(Part of a data file)

================

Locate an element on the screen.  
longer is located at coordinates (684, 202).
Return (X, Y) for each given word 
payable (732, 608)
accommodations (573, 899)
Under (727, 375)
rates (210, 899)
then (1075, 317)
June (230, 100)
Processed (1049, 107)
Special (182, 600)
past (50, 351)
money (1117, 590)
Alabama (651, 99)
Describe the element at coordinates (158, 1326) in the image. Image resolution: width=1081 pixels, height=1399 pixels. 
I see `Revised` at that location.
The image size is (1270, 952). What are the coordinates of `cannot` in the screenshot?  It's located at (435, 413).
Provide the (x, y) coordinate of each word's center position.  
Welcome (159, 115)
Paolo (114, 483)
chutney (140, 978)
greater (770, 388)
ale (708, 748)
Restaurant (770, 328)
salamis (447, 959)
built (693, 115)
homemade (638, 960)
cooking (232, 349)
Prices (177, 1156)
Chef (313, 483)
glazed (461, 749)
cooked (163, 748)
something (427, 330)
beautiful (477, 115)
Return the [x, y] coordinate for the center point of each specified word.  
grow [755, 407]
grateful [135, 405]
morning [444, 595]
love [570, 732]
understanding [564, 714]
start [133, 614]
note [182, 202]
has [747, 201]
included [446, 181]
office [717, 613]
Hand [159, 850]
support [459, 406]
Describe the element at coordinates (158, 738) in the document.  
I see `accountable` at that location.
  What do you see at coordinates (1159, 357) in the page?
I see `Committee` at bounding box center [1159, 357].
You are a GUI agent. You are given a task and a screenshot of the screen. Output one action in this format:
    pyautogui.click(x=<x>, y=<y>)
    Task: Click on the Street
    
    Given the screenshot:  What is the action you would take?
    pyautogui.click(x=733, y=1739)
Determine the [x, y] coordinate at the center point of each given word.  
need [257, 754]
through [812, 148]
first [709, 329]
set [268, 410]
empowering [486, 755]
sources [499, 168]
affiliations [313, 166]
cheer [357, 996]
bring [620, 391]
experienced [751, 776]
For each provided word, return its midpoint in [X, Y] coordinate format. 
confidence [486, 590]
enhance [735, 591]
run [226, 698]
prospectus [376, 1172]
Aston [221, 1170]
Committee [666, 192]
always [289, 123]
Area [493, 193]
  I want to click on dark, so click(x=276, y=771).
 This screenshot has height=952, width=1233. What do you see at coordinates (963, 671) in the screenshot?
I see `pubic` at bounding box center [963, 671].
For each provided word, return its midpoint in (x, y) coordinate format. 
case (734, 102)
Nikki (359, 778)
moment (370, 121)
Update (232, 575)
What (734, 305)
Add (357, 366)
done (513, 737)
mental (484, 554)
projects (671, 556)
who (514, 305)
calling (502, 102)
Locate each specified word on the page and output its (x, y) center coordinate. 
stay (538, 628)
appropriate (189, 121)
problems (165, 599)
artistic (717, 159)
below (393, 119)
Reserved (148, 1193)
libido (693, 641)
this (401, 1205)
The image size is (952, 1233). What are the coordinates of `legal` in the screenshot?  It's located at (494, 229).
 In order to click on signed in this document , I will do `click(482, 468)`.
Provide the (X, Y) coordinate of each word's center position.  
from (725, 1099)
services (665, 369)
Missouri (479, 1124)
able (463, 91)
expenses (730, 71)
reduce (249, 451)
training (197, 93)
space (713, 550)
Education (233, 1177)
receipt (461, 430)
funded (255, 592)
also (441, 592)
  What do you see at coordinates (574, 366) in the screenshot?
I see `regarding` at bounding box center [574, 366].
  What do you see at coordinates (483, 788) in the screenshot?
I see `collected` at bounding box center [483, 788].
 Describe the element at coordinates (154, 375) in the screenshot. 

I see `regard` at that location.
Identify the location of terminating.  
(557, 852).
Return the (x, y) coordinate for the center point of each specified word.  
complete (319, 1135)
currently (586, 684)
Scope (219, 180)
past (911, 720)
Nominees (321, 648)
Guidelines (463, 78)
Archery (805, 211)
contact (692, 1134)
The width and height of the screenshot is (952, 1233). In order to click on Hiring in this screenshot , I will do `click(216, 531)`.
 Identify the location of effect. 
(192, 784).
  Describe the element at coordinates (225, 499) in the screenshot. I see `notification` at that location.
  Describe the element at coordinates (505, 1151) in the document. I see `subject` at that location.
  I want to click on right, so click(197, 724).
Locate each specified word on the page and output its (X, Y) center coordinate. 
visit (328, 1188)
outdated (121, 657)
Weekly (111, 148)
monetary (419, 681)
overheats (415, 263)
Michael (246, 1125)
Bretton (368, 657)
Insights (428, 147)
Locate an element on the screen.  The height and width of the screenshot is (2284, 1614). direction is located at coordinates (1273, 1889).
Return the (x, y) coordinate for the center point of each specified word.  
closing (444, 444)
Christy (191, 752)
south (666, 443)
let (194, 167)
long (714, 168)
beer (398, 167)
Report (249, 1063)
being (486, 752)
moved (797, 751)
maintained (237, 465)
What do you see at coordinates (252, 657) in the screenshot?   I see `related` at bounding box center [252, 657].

================

Rewrite all of the entries above as a numbered list, one line per item, with blank lines omitted.

1. Locate an element on the screen.  
2. longer is located at coordinates (684, 202).
3. Return (X, Y) for each given word 
4. payable (732, 608)
5. accommodations (573, 899)
6. Under (727, 375)
7. rates (210, 899)
8. then (1075, 317)
9. June (230, 100)
10. Processed (1049, 107)
11. Special (182, 600)
12. past (50, 351)
13. money (1117, 590)
14. Alabama (651, 99)
15. Describe the element at coordinates (158, 1326) in the image. Image resolution: width=1081 pixels, height=1399 pixels. 
16. I see `Revised` at that location.
17. The image size is (1270, 952). What are the coordinates of `cannot` in the screenshot?  It's located at (435, 413).
18. Provide the (x, y) coordinate of each word's center position.  
19. Welcome (159, 115)
20. Paolo (114, 483)
21. chutney (140, 978)
22. greater (770, 388)
23. ale (708, 748)
24. Restaurant (770, 328)
25. salamis (447, 959)
26. built (693, 115)
27. homemade (638, 960)
28. cooking (232, 349)
29. Prices (177, 1156)
30. Chef (313, 483)
31. glazed (461, 749)
32. cooked (163, 748)
33. something (427, 330)
34. beautiful (477, 115)
35. Return the [x, y] coordinate for the center point of each specified word.  
36. grow [755, 407]
37. grateful [135, 405]
38. morning [444, 595]
39. love [570, 732]
40. understanding [564, 714]
41. start [133, 614]
42. note [182, 202]
43. has [747, 201]
44. included [446, 181]
45. office [717, 613]
46. Hand [159, 850]
47. support [459, 406]
48. Describe the element at coordinates (158, 738) in the document.  
49. I see `accountable` at that location.
50.   What do you see at coordinates (1159, 357) in the page?
51. I see `Committee` at bounding box center [1159, 357].
52. You are a GUI agent. You are given a task and a screenshot of the screen. Output one action in this format:
53.     pyautogui.click(x=<x>, y=<y>)
54.     Task: Click on the Street
55.     Given the screenshot:  What is the action you would take?
56.     pyautogui.click(x=733, y=1739)
57. Determine the [x, y] coordinate at the center point of each given word.  
58. need [257, 754]
59. through [812, 148]
60. first [709, 329]
61. set [268, 410]
62. empowering [486, 755]
63. sources [499, 168]
64. affiliations [313, 166]
65. cheer [357, 996]
66. bring [620, 391]
67. experienced [751, 776]
68. For each provided word, return its midpoint in [X, Y] coordinate format. 
69. confidence [486, 590]
70. enhance [735, 591]
71. run [226, 698]
72. prospectus [376, 1172]
73. Aston [221, 1170]
74. Committee [666, 192]
75. always [289, 123]
76. Area [493, 193]
77.   I want to click on dark, so click(x=276, y=771).
78.  This screenshot has height=952, width=1233. What do you see at coordinates (963, 671) in the screenshot?
79. I see `pubic` at bounding box center [963, 671].
80. For each provided word, return its midpoint in (x, y) coordinate format. 
81. case (734, 102)
82. Nikki (359, 778)
83. moment (370, 121)
84. Update (232, 575)
85. What (734, 305)
86. Add (357, 366)
87. done (513, 737)
88. mental (484, 554)
89. projects (671, 556)
90. who (514, 305)
91. calling (502, 102)
92. Locate each specified word on the page and output its (x, y) center coordinate. 
93. stay (538, 628)
94. appropriate (189, 121)
95. problems (165, 599)
96. artistic (717, 159)
97. below (393, 119)
98. Reserved (148, 1193)
99. libido (693, 641)
100. this (401, 1205)
101. The image size is (952, 1233). What are the coordinates of `legal` in the screenshot?  It's located at (494, 229).
102.  In order to click on signed in this document , I will do `click(482, 468)`.
103. Provide the (X, Y) coordinate of each word's center position.  
104. from (725, 1099)
105. services (665, 369)
106. Missouri (479, 1124)
107. able (463, 91)
108. expenses (730, 71)
109. reduce (249, 451)
110. training (197, 93)
111. space (713, 550)
112. Education (233, 1177)
113. receipt (461, 430)
114. funded (255, 592)
115. also (441, 592)
116.   What do you see at coordinates (574, 366) in the screenshot?
117. I see `regarding` at bounding box center [574, 366].
118.   What do you see at coordinates (483, 788) in the screenshot?
119. I see `collected` at bounding box center [483, 788].
120.  Describe the element at coordinates (154, 375) in the screenshot. 
121. I see `regard` at that location.
122. Identify the location of terminating.  
123. (557, 852).
124. Return the (x, y) coordinate for the center point of each specified word.  
125. complete (319, 1135)
126. currently (586, 684)
127. Scope (219, 180)
128. past (911, 720)
129. Nominees (321, 648)
130. Guidelines (463, 78)
131. Archery (805, 211)
132. contact (692, 1134)
133. The width and height of the screenshot is (952, 1233). In order to click on Hiring in this screenshot , I will do `click(216, 531)`.
134.  Identify the location of effect. 
135. (192, 784).
136.   Describe the element at coordinates (225, 499) in the screenshot. I see `notification` at that location.
137.   Describe the element at coordinates (505, 1151) in the document. I see `subject` at that location.
138.   I want to click on right, so click(197, 724).
139. Locate each specified word on the page and output its (X, Y) center coordinate. 
140. visit (328, 1188)
141. outdated (121, 657)
142. Weekly (111, 148)
143. monetary (419, 681)
144. overheats (415, 263)
145. Michael (246, 1125)
146. Bretton (368, 657)
147. Insights (428, 147)
148. Locate an element on the screen.  The height and width of the screenshot is (2284, 1614). direction is located at coordinates (1273, 1889).
149. Return the (x, y) coordinate for the center point of each specified word.  
150. closing (444, 444)
151. Christy (191, 752)
152. south (666, 443)
153. let (194, 167)
154. long (714, 168)
155. beer (398, 167)
156. Report (249, 1063)
157. being (486, 752)
158. moved (797, 751)
159. maintained (237, 465)
160. What do you see at coordinates (252, 657) in the screenshot?   I see `related` at bounding box center [252, 657].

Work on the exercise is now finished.